Print the data exactly as written, but leave out each picture.

____ MATERIALS PROVIDED

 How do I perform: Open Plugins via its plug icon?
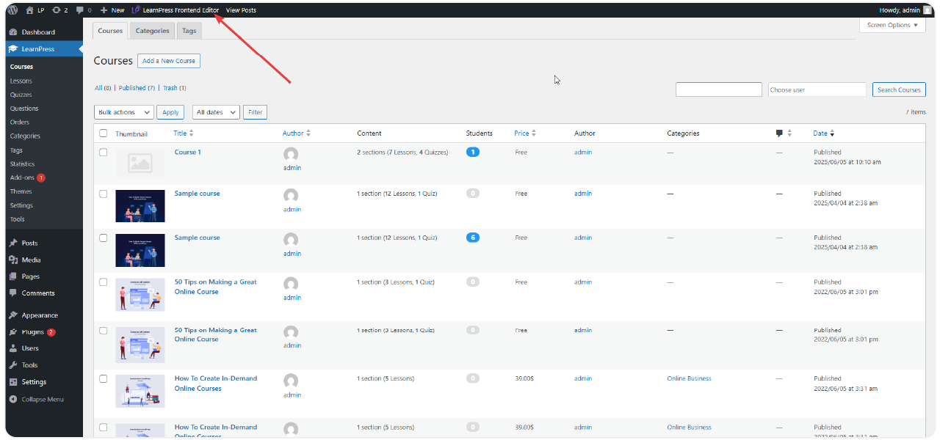click(x=13, y=332)
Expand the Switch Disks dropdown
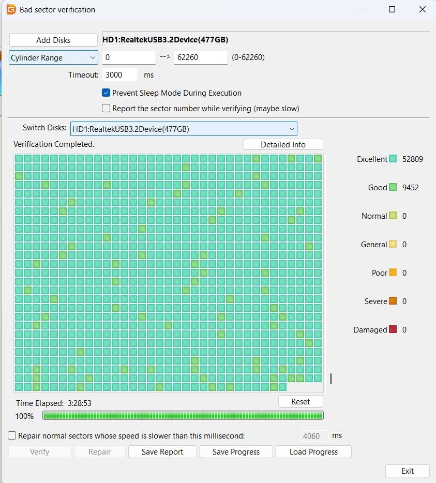 [184, 129]
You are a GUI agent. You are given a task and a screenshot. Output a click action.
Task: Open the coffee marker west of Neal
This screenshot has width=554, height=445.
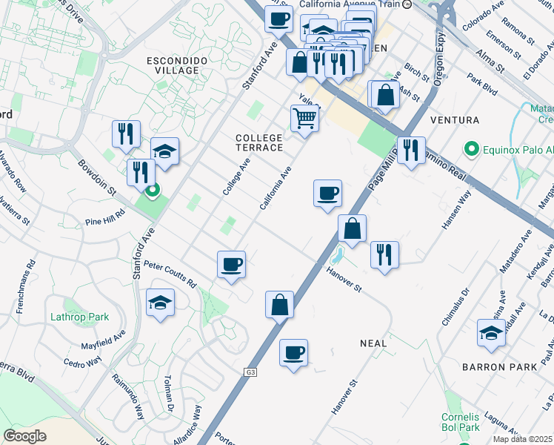tap(294, 352)
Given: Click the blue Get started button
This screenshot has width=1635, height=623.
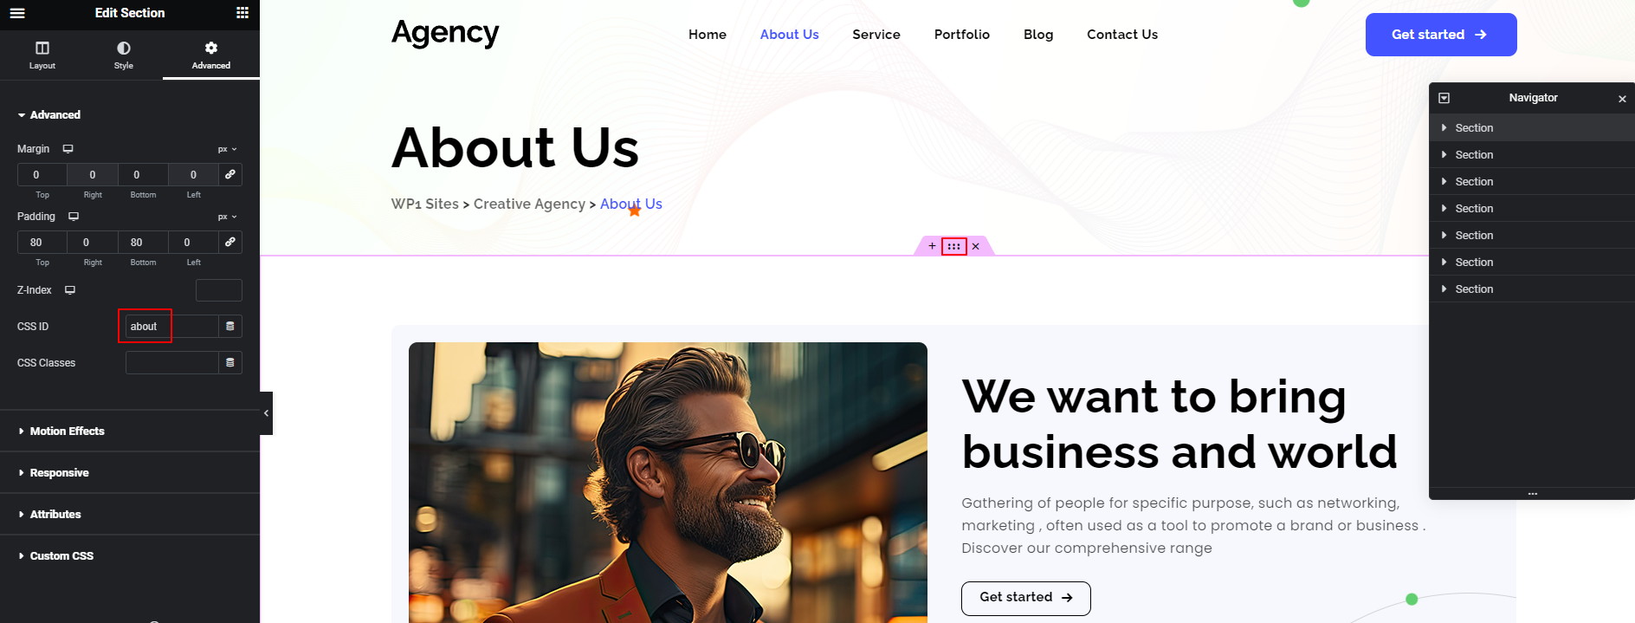Looking at the screenshot, I should [1441, 35].
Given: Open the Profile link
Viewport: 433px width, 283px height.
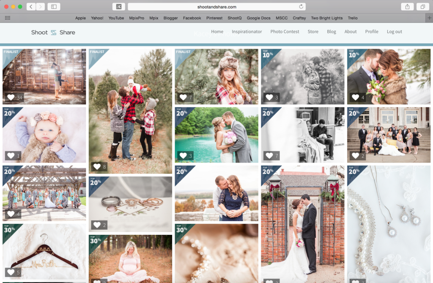Looking at the screenshot, I should pos(372,32).
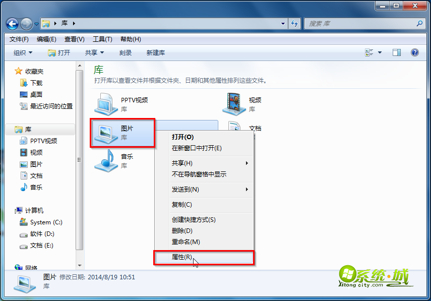Click the Back navigation arrow button
431x301 pixels.
pyautogui.click(x=13, y=24)
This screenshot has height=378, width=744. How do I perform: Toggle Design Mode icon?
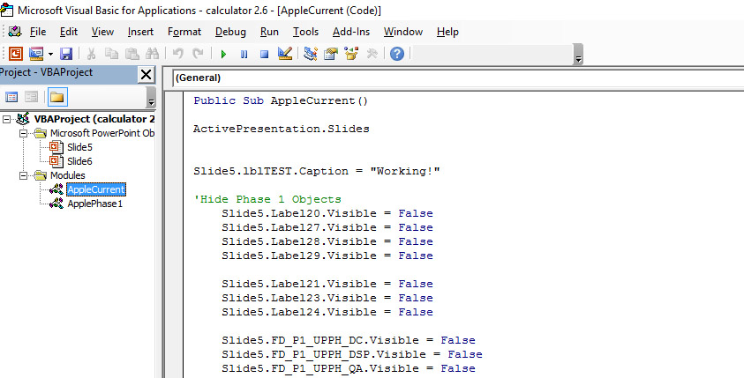point(285,54)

________

§ TASK OUTPUT
 How do I perform: Open Plugins via its plug icon?
click(x=13, y=332)
Expand the Switch Disks dropdown
 [184, 129]
You are a GUI agent. You are given a task and a screenshot. Output a click action.
Task: Open the coffee marker west of Neal
This screenshot has width=554, height=445.
tap(294, 352)
Given: Click the blue Get started button
This screenshot has width=1635, height=623.
Looking at the screenshot, I should [1441, 35].
Given: Open the Profile link
Viewport: 433px width, 283px height.
Looking at the screenshot, I should pos(372,32).
Click the Back navigation arrow button
431x301 pixels.
pyautogui.click(x=13, y=24)
This screenshot has height=378, width=744. How do I perform: Toggle Design Mode icon?
point(285,54)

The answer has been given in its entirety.